§ Extrait du texte
↓↓↓
La période du premier style fut à Pompéi la belle époque des mosaïques. Avant de revêtir les murs de marbres précieux aux couleurs variées, l'Orient les avait couverts de grands personnages peints. Le marbré nu des murailles fut une réaction contre cette mode. Chassés des murs, les personnages se réfugièrent sur le sol et, avec eux, l'ornementation polychrome.
De grands sujets ornèrent, au centre, le sol des chambres, et, tout autour du sujet principal, sur les seuils des portes, autour des impluviums, s'épanouirent, avec leurs couleurs variées, des fleurs, des guirlandes, des pampres, des fruits, des raisins, des rubans, des masques, des attributs divins, de petits sujets. Des dessins géométriques, noirs sur fond blanc, d'une grande finesse, d'une infime variété de combinaisons, s'étendirent sur le sol de toutes les pièces comme de riches tapis. Cet art eut, aussi bien que la peinture des murs, ses phases et ses évolutions pendant près de trois siècles.
La plus belle, la plus célèbre aussi des mosaïques de Pompéi est celle qui, au fond du péristyle de la maison du Faune ornait l'exèdre. Dans le sujet qu'elle représente, on a reconnu la bataille d'Alexandre. Cette mosaïque, reproduction d'un ancien tableau peut-être contemporain des événements, est pleine de vie. La mêlée et l'agitation du combat ne sauraient être mieux rendues; l' étude des types, des costumes et des armures est pleine d' intérêt; mais tout s'efface devant la scène tragique, à trois personnages, qui, bien plus que l'ensemble du combat, forme le sujet du tableau. A l'extrémité de la mosaïque, à gauche, Alexandre, la tète découverte, son casque étant tombe dans l'ardeur du combat, transperce, avec une longue lance, un des chefs de l'armée de Darius qui combattait devant le char de son souverain. A demi tombé sur son cheval renversé, le mourant saisit à pleine main la lance qui pénètre dans sa poitrine. Le conducteur du char de Darius emporte son maitre au galop des chevaux et l'arrache à la mort. Darius, dans son impuissance, appuyé de la main gauche à l'arrière du char qui l'entraine, se penche, tendant, avec une indicible expression d'angoisse, le bras droit désarmé vers le guerrier, peut-être son ami, qu'il ne reverra plus.
↑↑↑
§ Contenu des données
↓↓↓
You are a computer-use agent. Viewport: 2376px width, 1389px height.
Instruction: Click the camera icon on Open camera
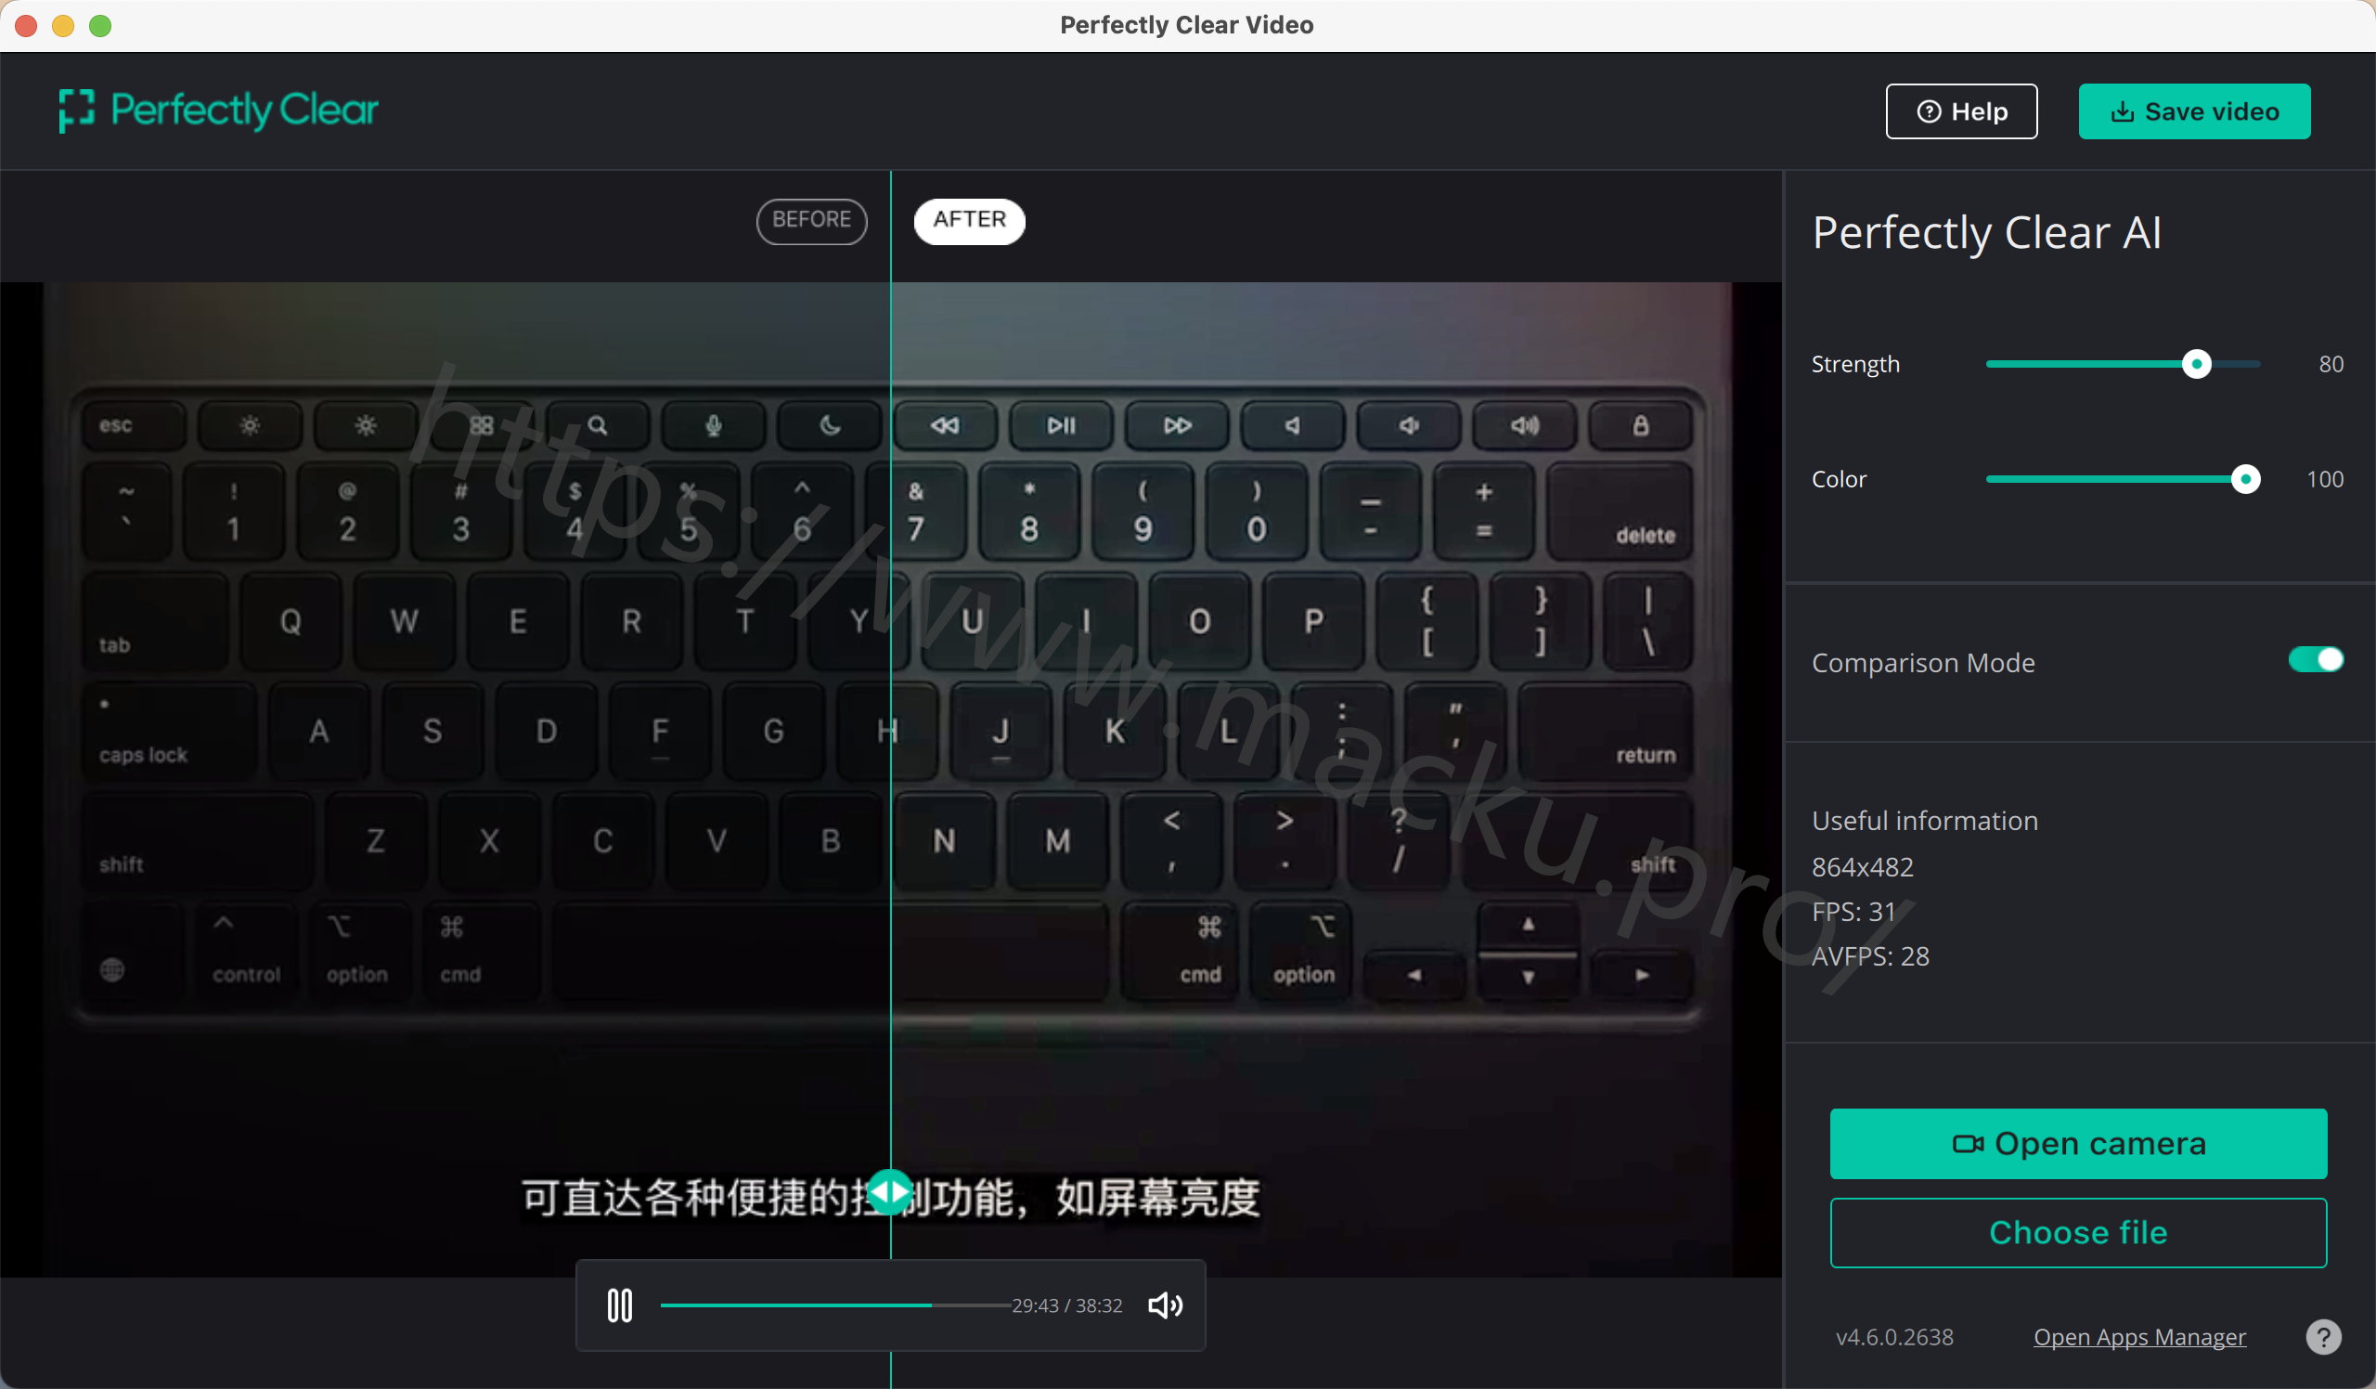click(x=1967, y=1144)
↑↑↑
§ Consignes
1. Résumez en deux phrases l'extrait sur les mosaïques de Pompéi.
2. Reproduisez, s'il vous plaît, le passage de l'extrait sur les mosaïques de Pompéi compris entre « De grands sujets » et « de trois siècles. », ces deux bornes incluses.

§ Exercices corrigés
1. À Pompéi, la période du premier style fut la belle époque des mosaïques : chassés des murs, les personnages et l'ornementation polychrome se réfugièrent sur le sol, où s'étendirent grands sujets, motifs colorés et dessins géométriques. La plus célèbre de ces mosaïques, qui ornait l'exèdre de la maison du Faune, représente la bataille d'Alexandre et a pour sujet principal la scène où Alexandre transperce un des chefs de l'armée de Darius tandis que Darius, emporté par son char, tend le bras vers lui avec angoisse.

2.
De grands sujets ornèrent, au centre, le sol des chambres, et, tout autour du sujet principal, sur les seuils des portes, autour des impluviums, s'épanouirent, avec leurs couleurs variées, des fleurs, des guirlandes, des pampres, des fruits, des raisins, des rubans, des masques, des attributs divins, de petits sujets. Des dessins géométriques, noirs sur fond blanc, d'une grande finesse, d'une infime variété de combinaisons, s'étendirent sur le sol de toutes les pièces comme de riches tapis. Cet art eut, aussi bien que la peinture des murs, ses phases et ses évolutions pendant près de trois siècles.